Haemorrhage in AVF patients can be explained by multiple mechanisms. With a proximal outlet stenosis, there may be inability of the venous wall to compensate with eventual rupture¹². With a stenosis placed a little more distal in the outlet pathway, there can be focal or regional venous hypertension and bleeding of the adjacent brain whose venous outlet is impaired. With sinus outlet stenosis, the entire brain is involved with venous hypertension and remote areas may be subject to haemorrhage. ^13,14,15,16 In one series, a further explanation was the presence of an inflow aneurysm as the putative cause of the haemorrhage¹⁶.

Therefore, it is expected that larger, higher flow lesions become symptomatic in childhood. If the venous outlet has absolutely no stenosis, then the shunting leads to congestive heart failure in the neonate. If there is some stenosis, this initial diagnosis may not be made until there is haemorrhage, macrocrania or the subsequent injury to the developing brain (seizures, developmental delay). If the patient survives into adulthood, then there must have been sufficient compensation of the hydrovenous disorder or sufficient stenosis to prevent it. These patients then present with haemorrhage, focal signs (due to mass effect or regional venous hypertension), and headache.

This information points to the rationale for performing treatment. Although some fistulas are benign in their course, most require treatment. ⁴ In adults, haemorrhage is common andcareful analysis of the venous side is vital for treatment selection^5,12,17. In pediatric cases, the treatment is even more urgent. Although there is some risk of haemorrhage, the primary issue is either congestive heart failure (in neonates) or the brain injury that occurs with the elevated venous pressures ^18,19.

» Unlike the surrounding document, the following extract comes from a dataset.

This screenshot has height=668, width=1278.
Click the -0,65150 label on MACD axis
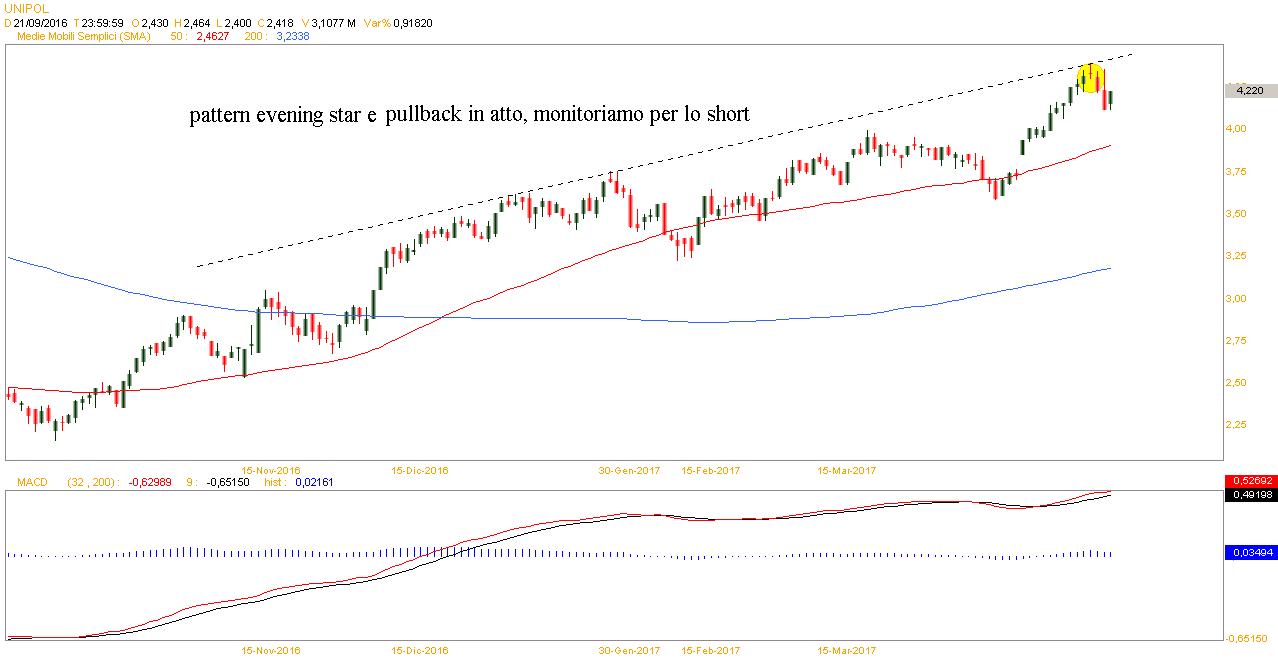(1248, 638)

Treatment is aimed not only at the anatomic abnormality but also at the specific physiologic presentation. For those patients with CHF, the urgent process is cardiac stabilization, so flow volume reduction is the goal. For those with venous outflow disorder, if may be necessary to reduce arterial input and increase venous outflow.

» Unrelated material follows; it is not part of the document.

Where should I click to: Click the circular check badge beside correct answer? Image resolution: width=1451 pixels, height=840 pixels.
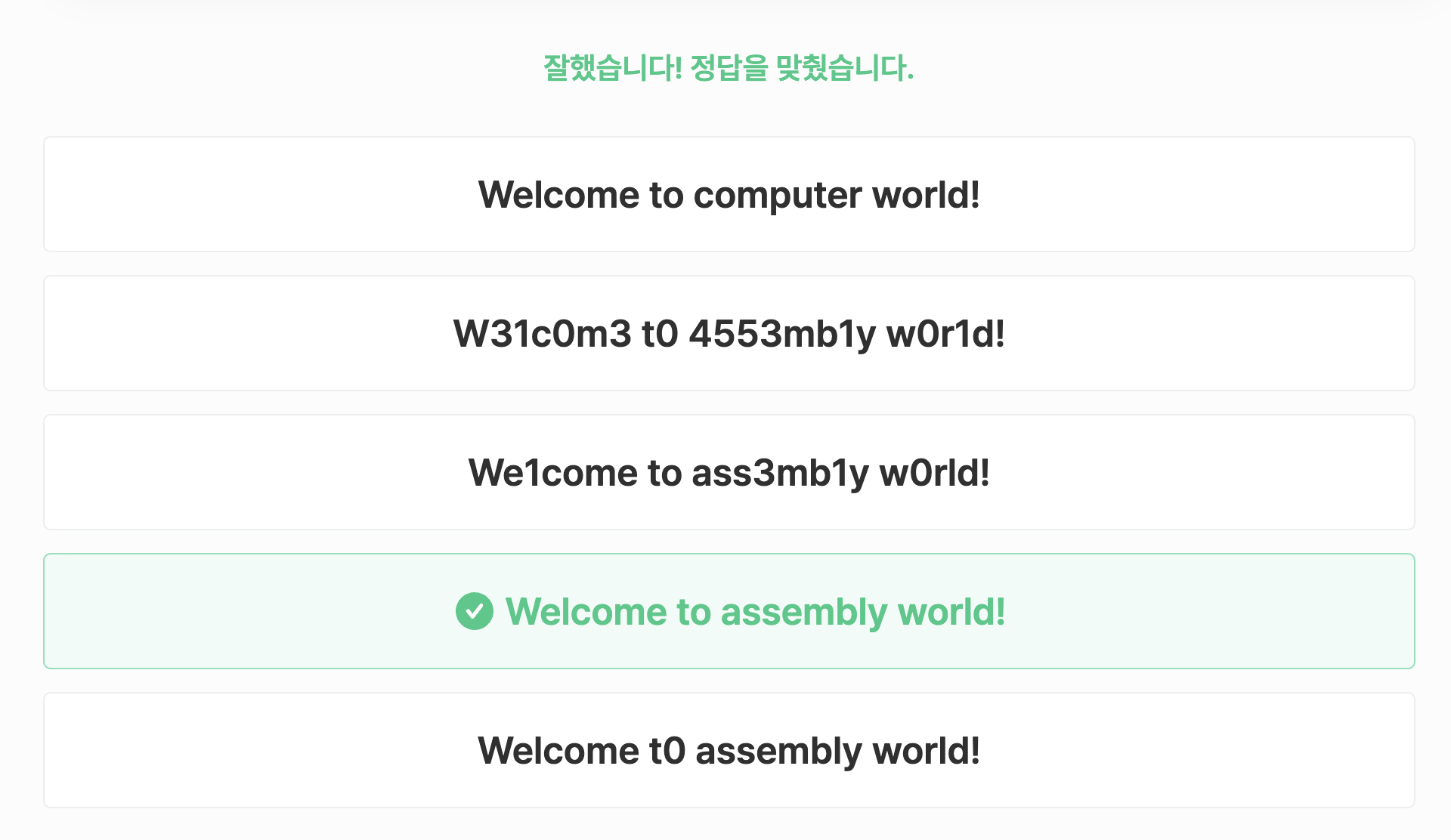tap(474, 611)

The latter is a difficult proposition and little data exist on the durability of venous angioplasty and stenting in these patients, but some initial data on pseudotumor and dural fistula patients may be a guide to success with this therapy ^20,21,22,23. If haemorrhage or focal deficit is at issue, then mass effect reduction and complete eradication of the haemorrhagic source is necessary.

The complexity of the AVF is relevant to outcome, as accurate placement of the occlusion is necessary to assure cure before the venous outflow is compromised. There can be multiple connections at the arterio-venous transition that will not be addressed if blockage is done proximally in one of the arterial feeders. However, sequential blockage can be done do reduce flow prior to complete eradication (see figure 2)⁵.

The major complication of treatment is haemorrhage. This can occur by two means. The first is occlusion of the venous outflow without eliminating the arterial input. The second is due to regional effects of the spontaneous venous thrombosis induced by the fistula occlusion. The conversion of the high flow patulous veins into slow flow/stagnant veins can lead to thrombosis. If there is venous drainage connection with the normal brain outlet, then that part of the brain will develop elevated tissue pressure, leading to haemorrhage. This is typically not an immediate phenomenon, but delayed after the embolisation^13,14.

In all cases complete AVF occlusion is the ultimate goal, but due to the complexities of the clinical or anatomic condition, this may not be achievable in one session. However, aggressive therapy for early onset presentation is warranted.